Green lawns, flowerbeds and the occasional tree defined the visible part of the garden, but as soon as they reached the entrance Ioha noted a gravel courtyard through the inner entrance of the building. Just like the administrative building at Spellsword Academy, this one lacked a central staircase blocking the first floor view. The architecture might look similar to early industrial Europe, but it wasn’t the same. He smiled. A small mystery had just been solved. Wergaist, or more likely Lord Clevasti, lay behind the design of the administrative building, but people from Isekai drew the dorms.
“Harvali?”
“Follow me. We’ll have a drink and a light meal in the hall of lords.”
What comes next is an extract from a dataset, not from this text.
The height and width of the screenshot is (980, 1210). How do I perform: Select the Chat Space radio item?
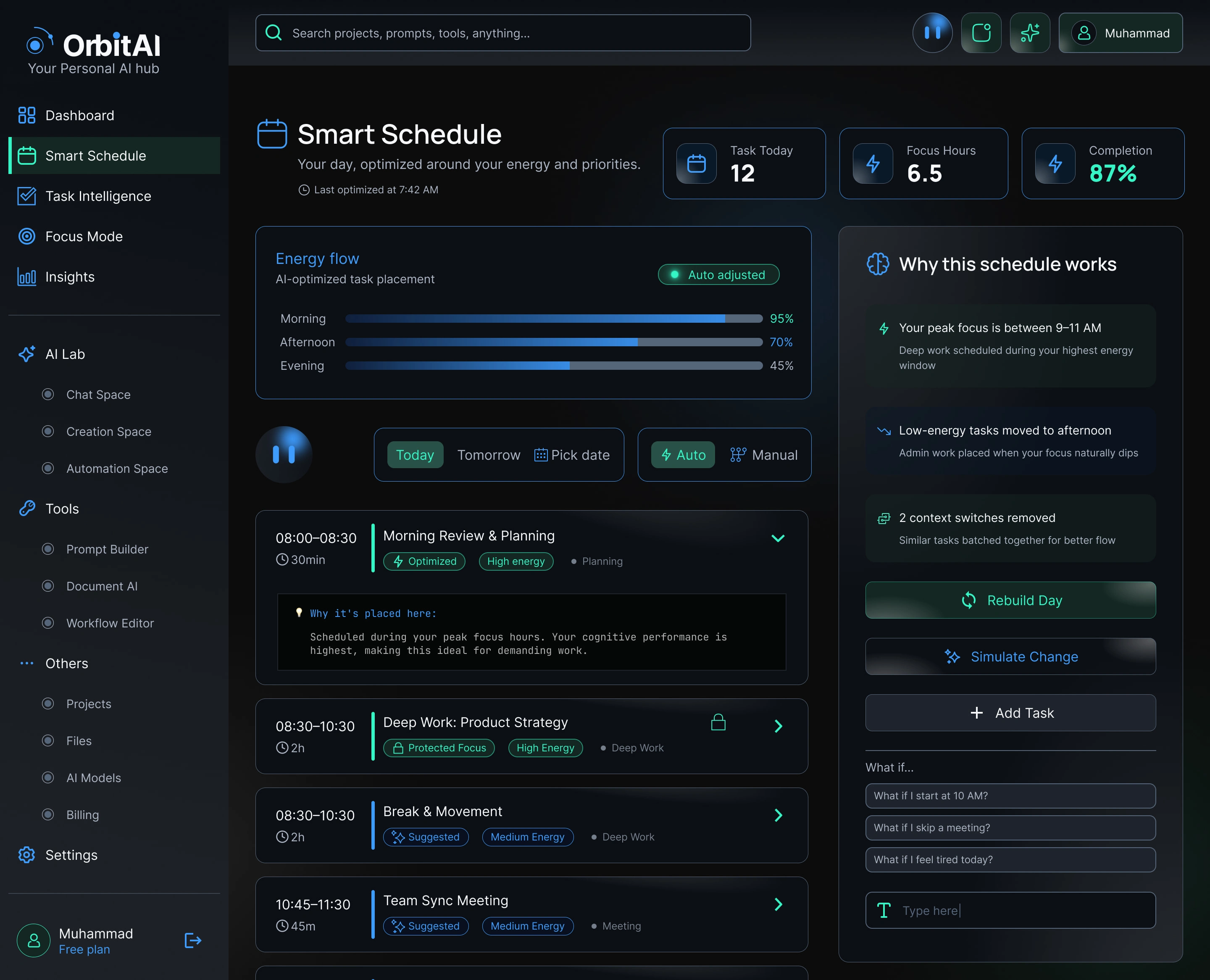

Hall of lords? Ioha followed Harvali through a suite of salons, that were too large to be called rooms, until they reached the east wing. The entire wing was an enormous hall with a domed ceiling. The windows Ioha had seen from the garden could as well have been false. Two balconies rather than floors were the only way to reach them without the use of aura.
Seated by a small table, not inside, but on what was best described as a glassed terrace, they had their small meal. Ioha had to set up the glass, or rather barriers, with instructions from Harvali. His father once bought four green poles for an exorbitant sum, loot from a subjugation mission in a border zone two weeks from the capital.
“How long?” Ioha asked and pointed at his barriers extending between the poles. At Harvali’s behest, he included some discreet fireworks to prevent people from walking into them.
“A year, maybe two. There aren’t many mages with your shields, and these,” Harvali nodded at one of the poles, “helps a defence mage.” He smirked. “Honestly, I don’t know how it works, but I was told you need less aura, and it’s stronger anyway.”
Ioha could verify the aura part. Well, almost. The contraptions amplified the effects of his shields or barriers rather than reduce how much aura he burned. He wasn’t entirely certain, but it felt like he gained a substantial amount of added ability points as long as he cast his defences between two of them. You’d fail driving a truck through that barrier. “Brought me here just to fix your winter terrace?”
“Yes. You’re useful that way.”
Did he always have this kind of humour? Maybe just kept it under wraps. “Ow en I av on…”
“You should listen to your girls.”
Ioha swallowed. “Good food.”
“Noticed.”
“Only one girl, and she’s not mine any longer.”
An expression of pity spread over Harvali’s face. “Sorry about that. You should visit.”
“Expelled, remember?”
A hand made its way through Harvali’s already unkept hair. Combing it didn’t help. “If I helped... in a year or so…”
With a wave of his hand, Ioha killed that offer. “Too old, and I’m not really a cat.”
“Knightage?”
He could. Ioha knew that. “Already knighted. Still too old. Maybe a real academy, but I’m probably too old for that as well.”
“Real?”
“We have schools in my world for people over twenty.”
“You must be rich.”
Ioha nodded. “We are.” He took another bite of his meal. This time he swallowed before talking. “It’s different. A majority attend sixteen years of school. I did eighteen, and there’s another three for a select few.”
“Why?”
It was a question worth finding a proper answer to. Why did they study for so long? “I guess our world has become more complex.” That wasn’t really right. He just said life was easy here. “We don’t have magic, but we have technology beyond anything you could find here. You need a lot of education to run all of it.” A better answer, but still not enough. He grinned. “I guess a lot of us just want to learn because we can learn.”
Harvali looked at the gardens. Some staff members tended to it, and he nodded slowly. “Machines. I’ve heard of them.”
Ioha followed his gaze. Machines couldn’t replace the gardener, but it was still clear Harvali had understood one part of the difference between outworld and the reality he grew up in.
“So, your next grand show?”
“As soon as you can arrange for my wagon,” Ioha said.